REQUIRED ACTION: All lines from the one bearing "Viewport: 832px width, 551px" through the end of the data below must be printed exactly as they stand, with pictures removed.

[Stored records]
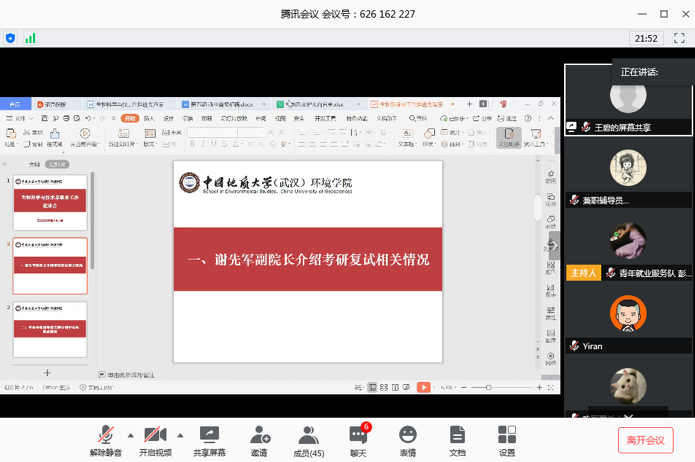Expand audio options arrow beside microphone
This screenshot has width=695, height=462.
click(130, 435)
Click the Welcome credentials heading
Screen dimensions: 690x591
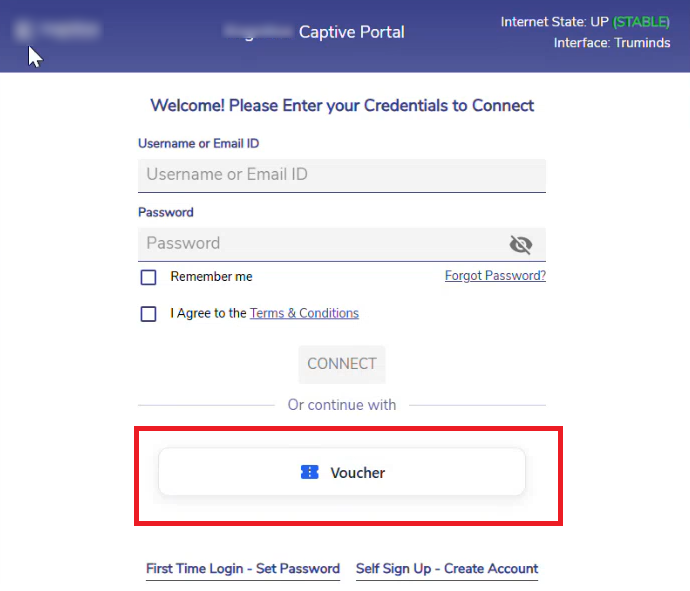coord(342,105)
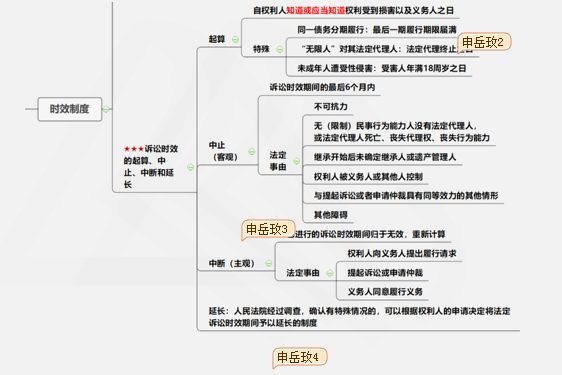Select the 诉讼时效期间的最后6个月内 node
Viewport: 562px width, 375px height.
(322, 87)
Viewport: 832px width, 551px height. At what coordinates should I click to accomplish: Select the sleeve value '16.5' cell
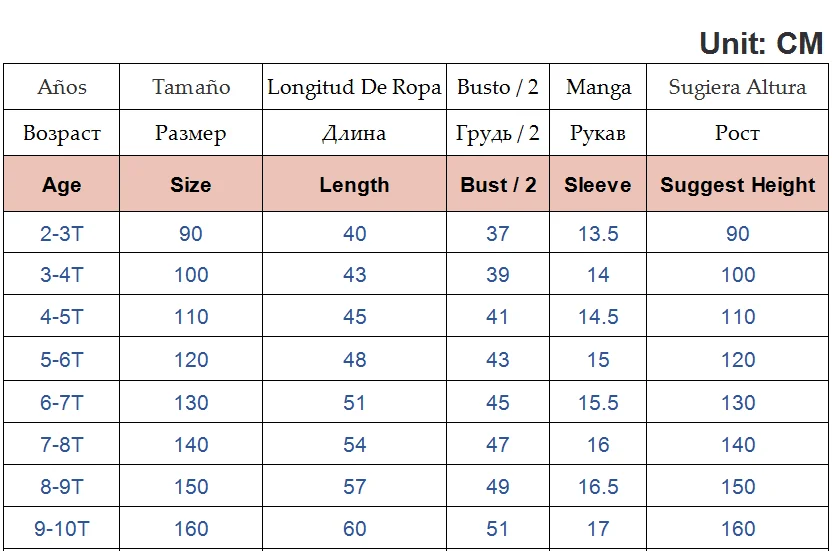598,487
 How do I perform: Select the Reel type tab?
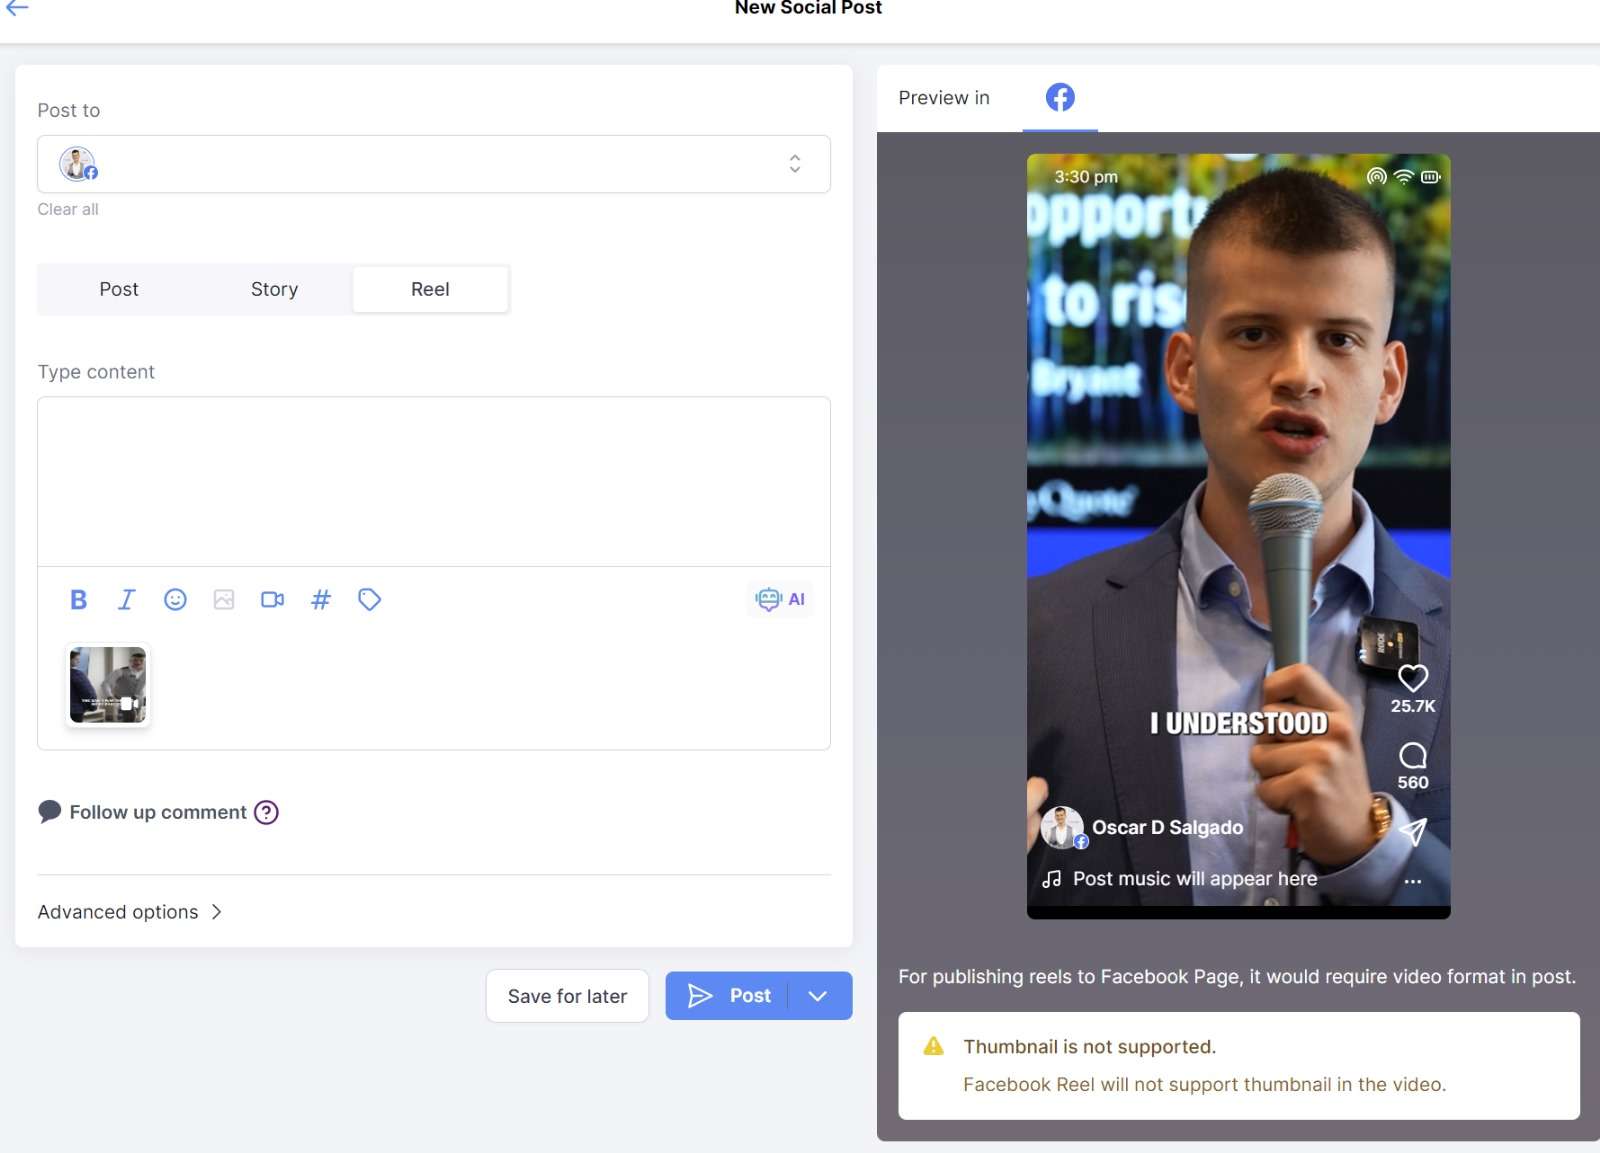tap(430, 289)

WRITTEN SOLUTION:
Viewport: 832px width, 551px height. At what coordinates should I click to accomplish: Select the sleeve value '16.5' cell
598,487
 How do I perform: Select the Reel type tab?
tap(430, 289)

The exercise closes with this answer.